A reporter for Reshet TV, one of the two broadcasting companies operating Israel’s Channel 2, on Thursday posted a video on the company’s Facebook page in which he was shown being attacked in Bnei Brak after waving an Israeli flag on the city’s streets. Two motorcyclists drove by him, grabbed the flag and broke it.

However, the haredi website Kol Hazman said that the video was orchestrated by the reporter himself after he failed to provoke locals.

The website quoted eyewitness to the incident, one of whom said, "After walking for four hours on the streets of Bnei Brak without being attacked, the reporter met a friend and asked him to attack him. It was clear that they were friends.”

A motorcyclist who was allegedly involved in the "acts of harassment" against the reporter told the website, "I was travelling with a friend on a motorcycle when I saw a crowd of people and photographers on the side of the road. The reporter asked, 'Come and do a piece with the motorcycle for a satirical skit.' I didn’t think twice and agreed.

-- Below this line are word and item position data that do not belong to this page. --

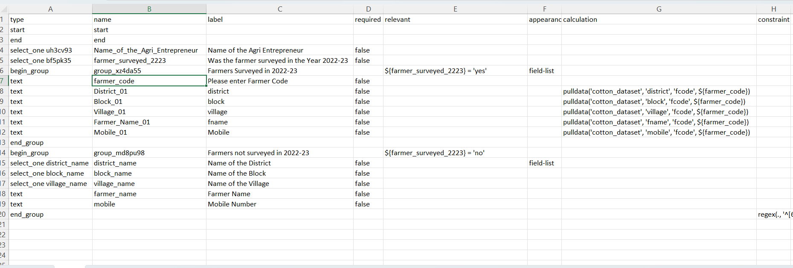This screenshot has width=793, height=268.
Task: Select the Name_of_the_Agri_Entrepreneur cell
Action: click(149, 50)
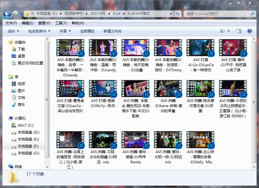Click the Back navigation arrow
This screenshot has width=259, height=188.
pyautogui.click(x=7, y=14)
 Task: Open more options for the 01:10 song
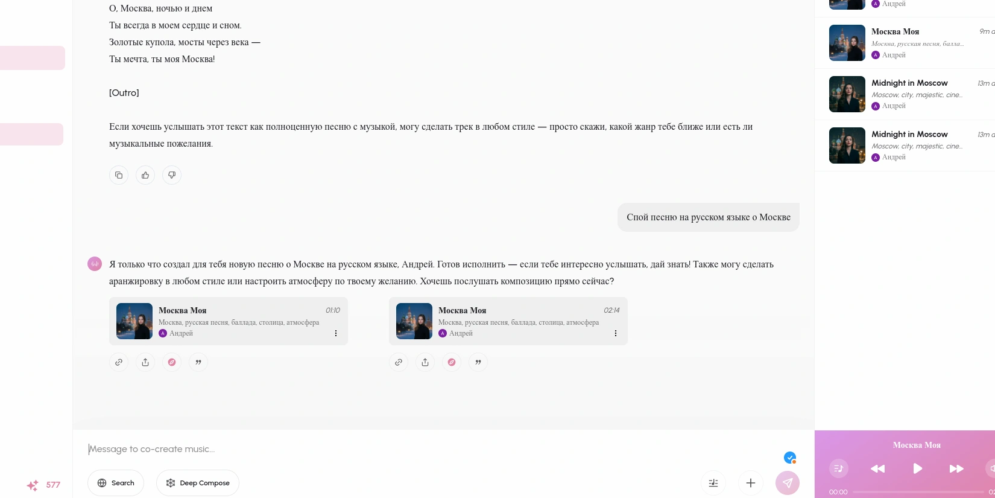(336, 333)
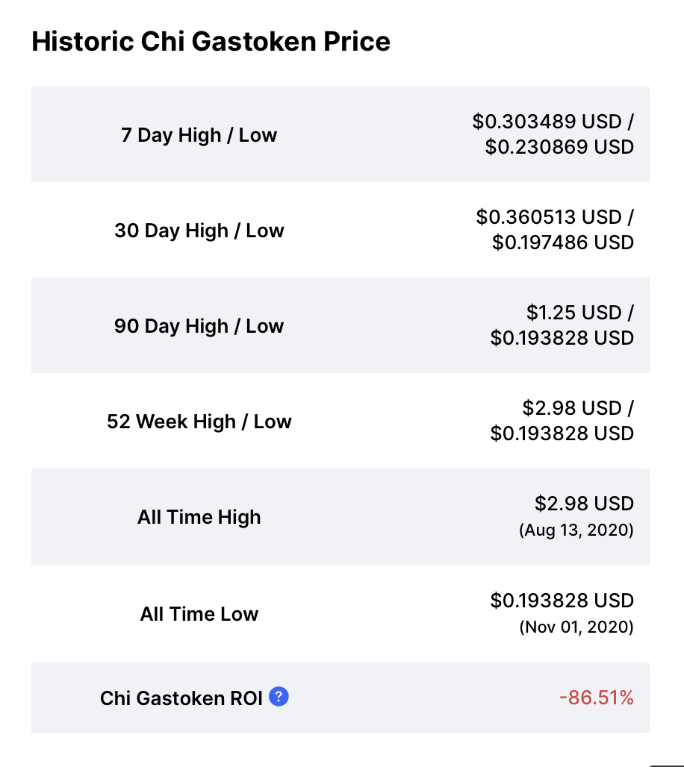The image size is (684, 767).
Task: Click the 52 Week High / Low label
Action: click(199, 421)

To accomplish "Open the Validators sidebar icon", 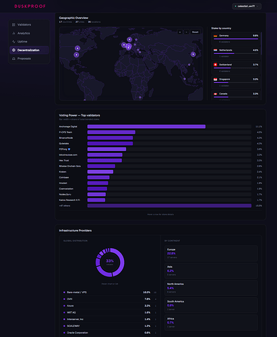I will pyautogui.click(x=13, y=25).
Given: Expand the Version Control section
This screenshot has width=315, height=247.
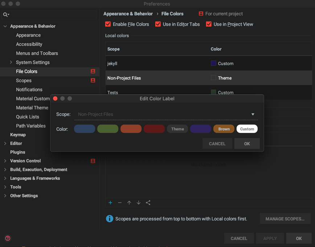Looking at the screenshot, I should pyautogui.click(x=5, y=161).
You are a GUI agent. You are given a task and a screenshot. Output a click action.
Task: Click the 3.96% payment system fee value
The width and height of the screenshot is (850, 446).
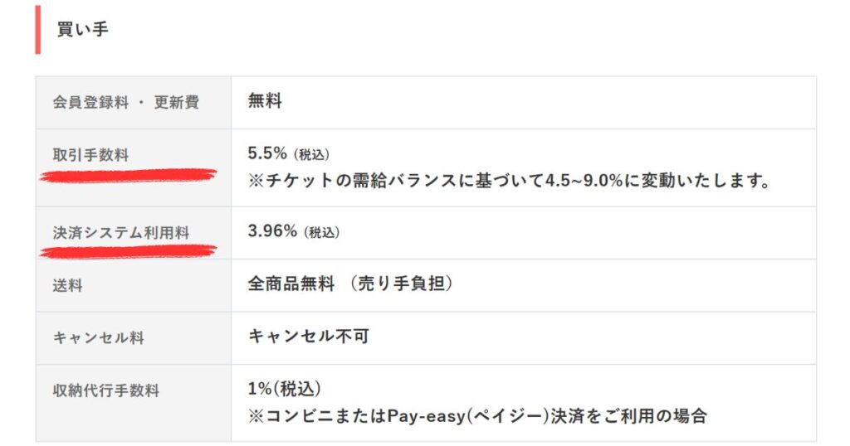point(272,231)
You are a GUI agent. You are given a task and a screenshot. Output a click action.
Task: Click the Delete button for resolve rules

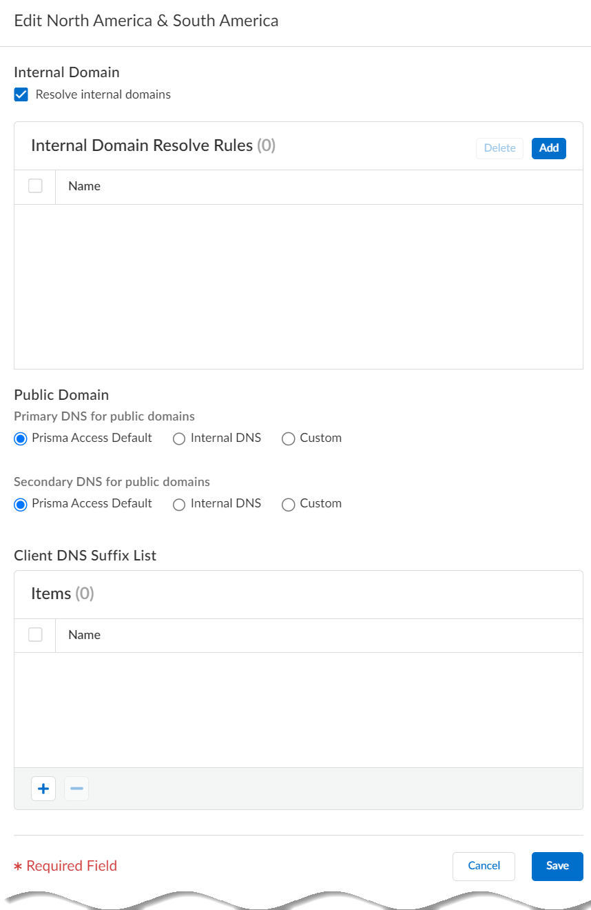[499, 148]
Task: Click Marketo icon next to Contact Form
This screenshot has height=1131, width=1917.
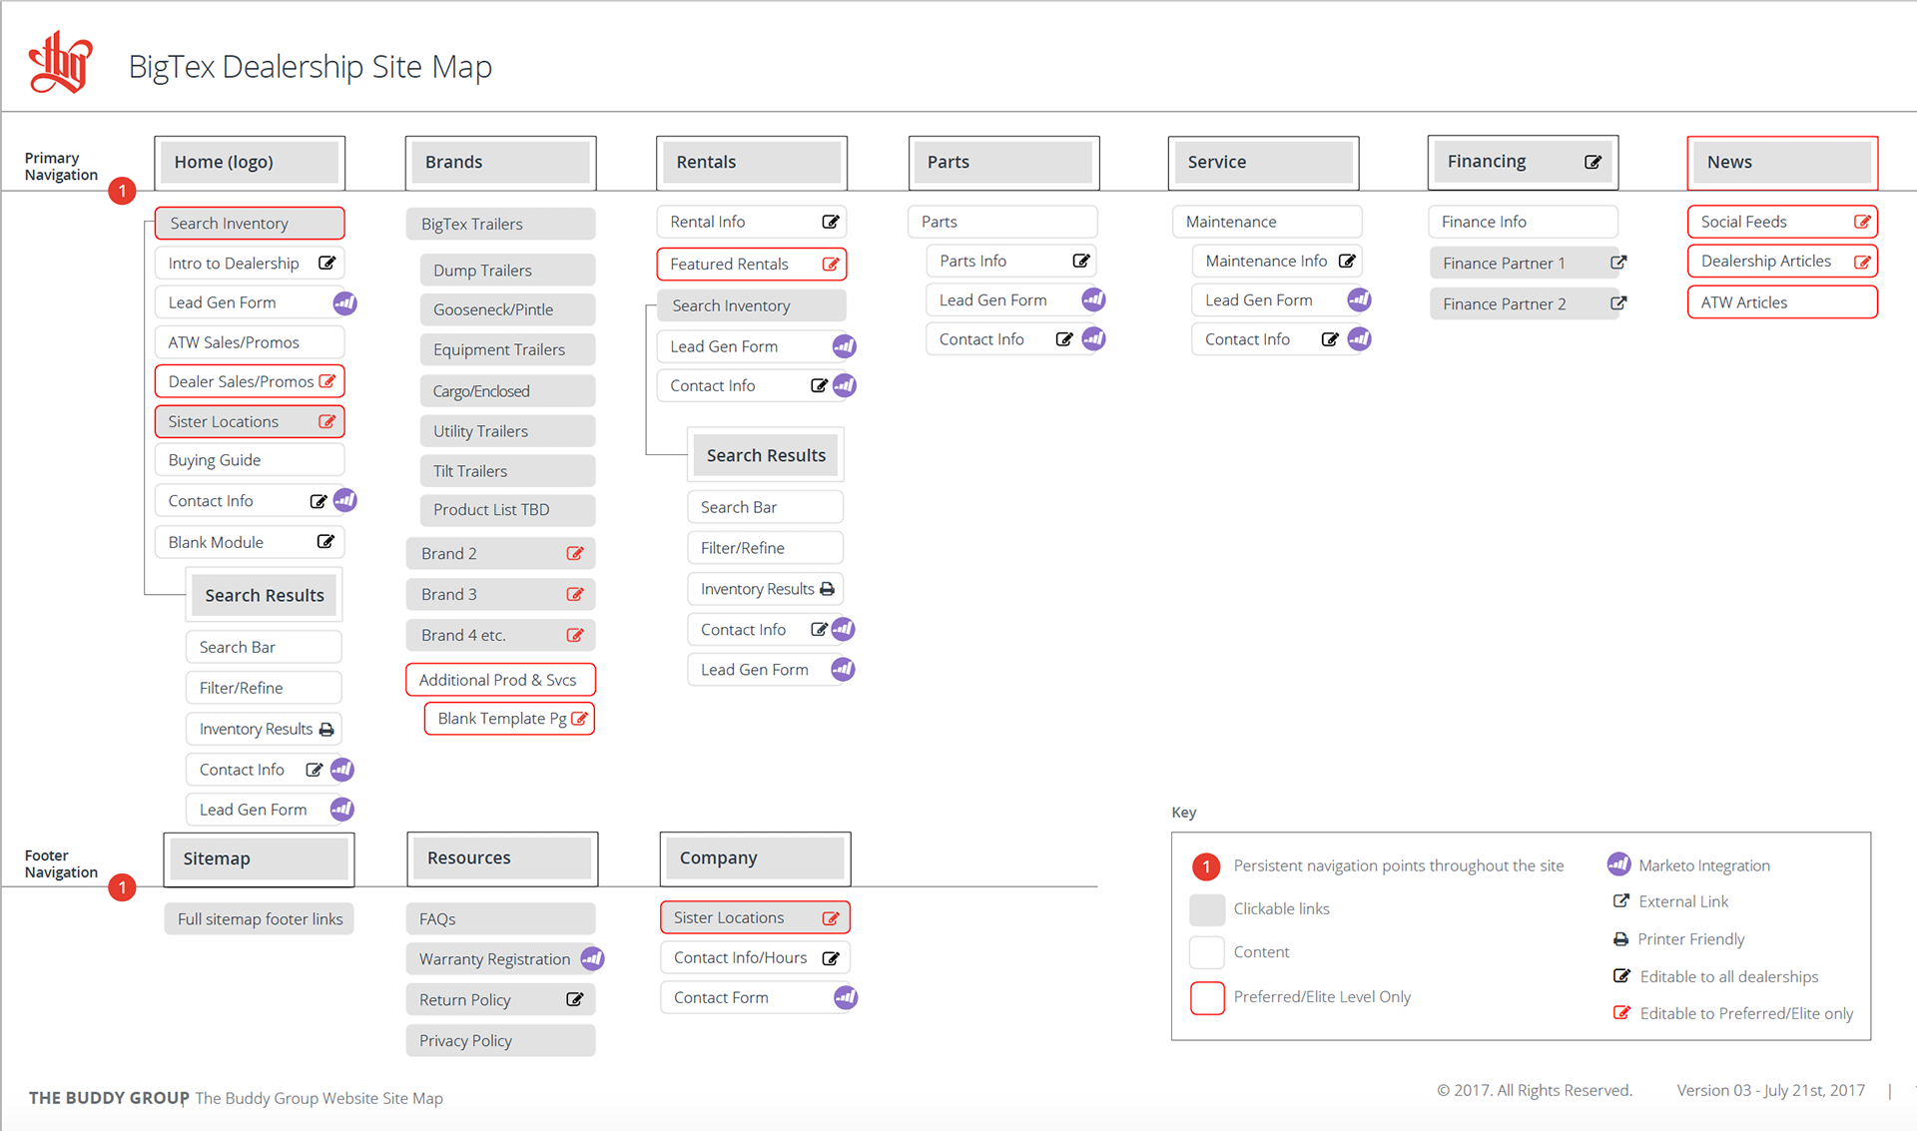Action: click(845, 997)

Only today when I saw the video I understood what I did and I regret that I did not think before I broke the flag. Had I thought about it, I would have understood that the journalist was taking advantage of me to shame my sector.”

Reshet TV, while denying the video was fabricated, chose to remove it from its Facebook page.

"Unfortunately, while the video that was published is not fabricated, in light of the possible harm to the public's feelings, and in light of the comments received, we decided to remove the video immediately,” the broadcaster said.

Later reports said that the reporter had tried to provoke an incident by standing and waving an Israeli flag in a neighborhood populated by anti-Zionists Satmar Hassidim, but no one reacted to his uncalled-for provocation,l in itself an act unworthy of a journalist, He then cooked up the staged "incident" and publicized it until the truth was revealed on social media.

(Arutz Sheva’s North American desk is keeping you updated until the start of Shabbat in New York. The time posted automatically on all Arutz Sheva articles, however, is Israeli time.)